Hover your mouse over the green question marks ([?]) to see the description of a particular project.

Events

Recent events

A major event in January was the English Wikipedia blackout protesting SOPA & PIPA.

Wikimedia developers met and built tools at the San Francisco hackathon.
  • English Wikipedia anti-SOPA blackout — The engineering team supported this online protest by developing and deploying the blackout code and design, including the CongressLookup extension for helping people find and contact their representative, pulling from Sunlight Foundation APIs and other sources. The Operations team disabled editing during the 24 hour time period as agreed upon by the community, and helped keep other systems up and running, including the temporarily overloaded Wikimedia blog.

Upcoming events

  • Pune hackathon (10–12 February 2012, Pune, India) — Preparation began and registration continued for an outreach-focused developers week-end to take place in Pune, India, and led by Alolita Sharma. Approximately 70 participants are expected to learn and contribute at this event, focusing on the gadgets framework, mobile Wikimedia access, and language support (i18n/L10n).

Personnel

Job openings

Are you looking to work for Wikimedia? We have a lot of hiring coming up, and we really love talking to active community members about these roles.

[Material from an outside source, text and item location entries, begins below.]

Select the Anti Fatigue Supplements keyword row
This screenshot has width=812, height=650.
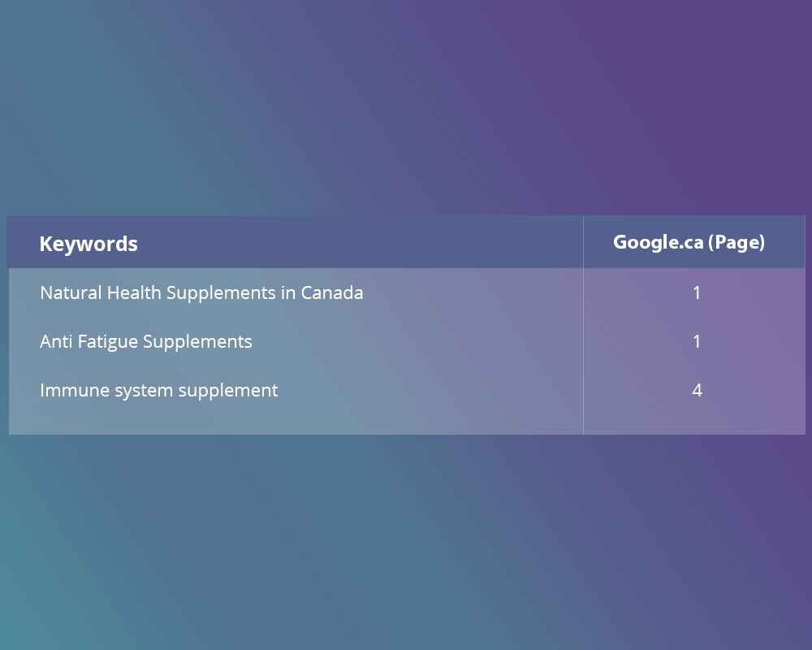click(407, 341)
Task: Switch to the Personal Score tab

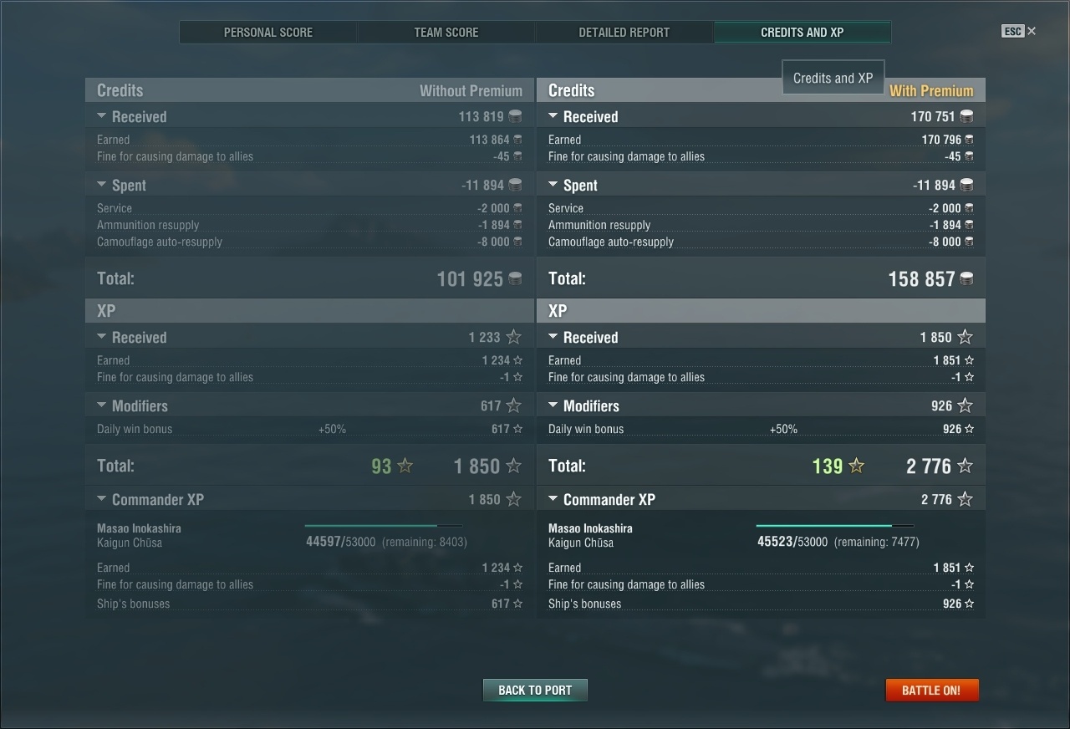Action: (268, 33)
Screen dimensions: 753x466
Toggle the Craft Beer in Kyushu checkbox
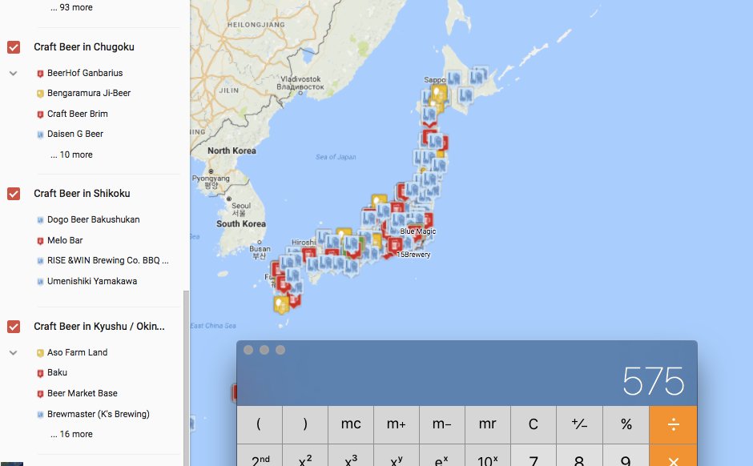click(x=13, y=326)
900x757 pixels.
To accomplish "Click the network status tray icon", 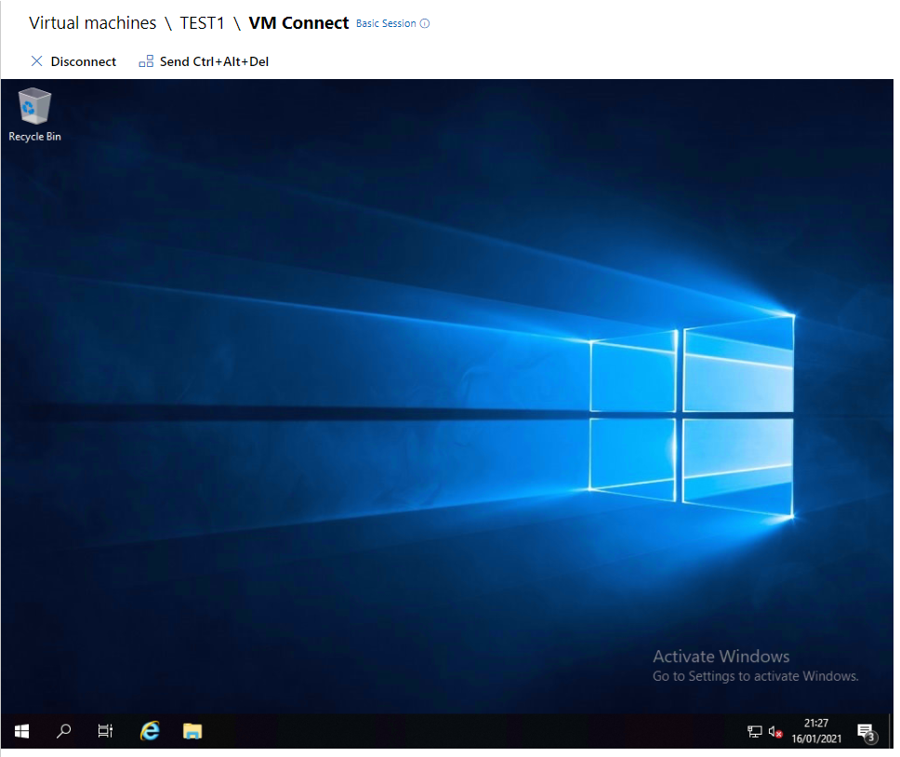I will click(755, 732).

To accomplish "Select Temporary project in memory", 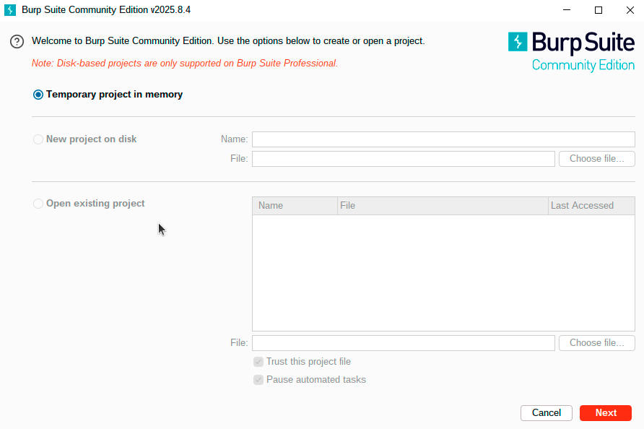I will click(x=38, y=95).
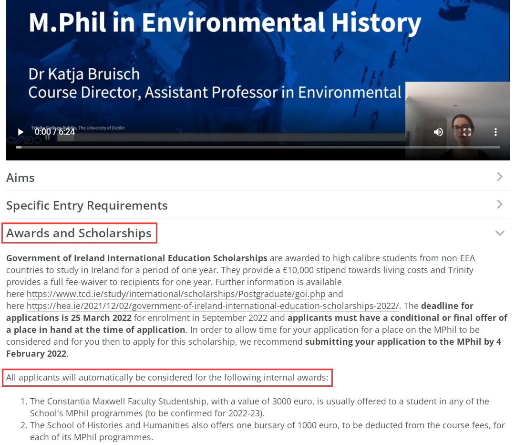The height and width of the screenshot is (445, 515).
Task: Mute the video using the speaker icon
Action: coord(438,132)
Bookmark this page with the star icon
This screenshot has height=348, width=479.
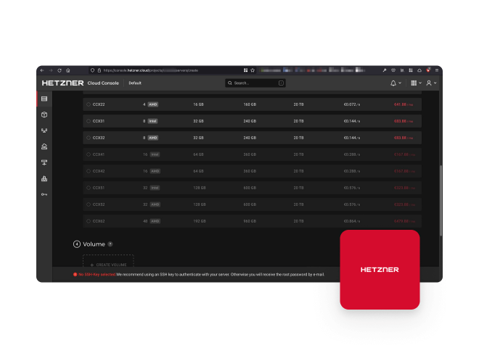click(252, 70)
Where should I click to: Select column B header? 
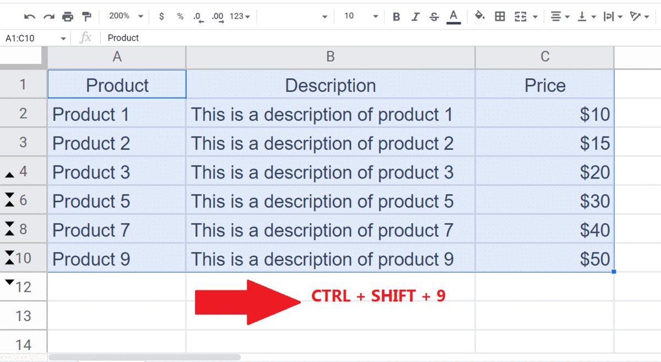click(330, 57)
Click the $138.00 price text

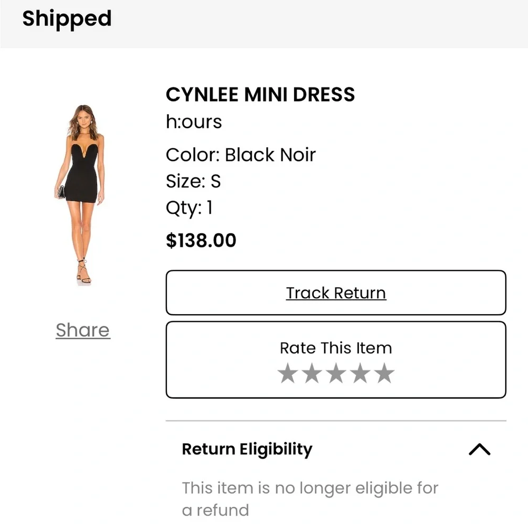[201, 240]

  • Requests for proposals:
    • Mobile UX — Help us redesign our mobile platform and apps as more and more visitors access Wikipedia and its sister sites via mobile devices.
    • Mobile QA — Help us set up testing and automation processes for all Wikimedia Mobile projects.

Short news

Engineering metrics in January:

Operations

Site infrastructure

  • Data Centers [?] — Work continued on building up the EQIAD datacenter in Virginia. We added a new bastion host, a ganglia server, new dataset servers and upgraded the database servers, with a new chained replication topology and heartbeat-based replication monitoring. We upgraded mailman and migrated it to a new server in EQIAD from ESAMS. We have also successfully tested the new thumbnail system and the text squid implementation that we’ll start rolling out fully in February. As for our Tampa datacenter, we have been upgrading the database servers as well as adding new ones for redundancy and capacity needs. We have at least 4 databases per cluster now (except s5, where the fourth one is being added). At the same time, we have retired 40 old servers, freeing up 2 racks of space and the much-needed IP addresses. The retired servers will be available for donation soon.
  • Media Storage [?] — Performance testing of Swift continued in January. We confirmed that performance degrades above roughly 10 million objects in a bucket, so we adjusted both the Swift middleware and MediaWiki support to allow sharded containers. Our current plan is to shard the Commons and English Wikipedia containers. The test hardware for object storage arrived, and we validated that it works as expected. We have thus ordered what will be the production hardware, and expect it to arrive and go into service towards the end of February. We have started populating the current cluster in Tampa with thumbnails in preparation for putting it into production service.
  • HTTPS — HTTPS work is still on hold in favor of other projects. We did have some activity thanks to volunteer Abe Music who fixed a portion of our UDP logging module for Nginx. There is one more fix still needed before HTTPS page views are properly tracked in our statistics. The following outstanding issues have been fixed: nagios (replaced self-signed cert), upload (served wrong cert via IPv6), integration (wrong cert / certificate chain). There are remaining issues related to: jobs, status and mail. The wiki table of HTTPS-less domains has been updated, and details can be found in the page’s edit history.

Testing environment

  • Wikimedia Labs [?] — To keep up with project growth, the virtualization controller (virt1) has been converted into a compute node. Doing so let virt1 and virt4 join the instance storage, doubling the filesystem storage available. The additional compute node also allows Labs to grow by up to another 30 instances. An old ruby gateway server (mobile2) was converted into the virtualization controller (virt0). A number of projects were added or moved to Labs, including incubator, ganglia, deployment-prep, globaleducation, a number of mobile projects, and a bunch more. Labs was very useful during the SF hackathon. A number of projects were created, implemented, and demoed using Labs during the hackathon. We also had a project created, implemented, tested, and deployed to production during the hackathon. We are still waiting for the gluster storage to arrive for volume storage; it should arrive early February. There are now 46 projects, 80 instances and 103 users.

Backups and data archives

  • Data Dumps [?] — A problem with the rsync to our mirror site was located and fixed. Another organization agreed to mirror the dumps as well, and we are waiting for their server to come online. Back issues of dumps from 2002 through 2006 were made available, for folks interested in historical data. New hardware has arrived in our Virginia datacenter, and we’ll be copying all dumps over there as soon as it’s ready. We’re thinking about how to provide image dumps in some fashion, even if we don’t keep local copies of the dumps or they are not run on a regular basis. We also cleaned up the dumps documentation and drafted this year’s development plans. Finally, we have a contractor, Christian Aistleitner, who will be working on a test suite for dump generation.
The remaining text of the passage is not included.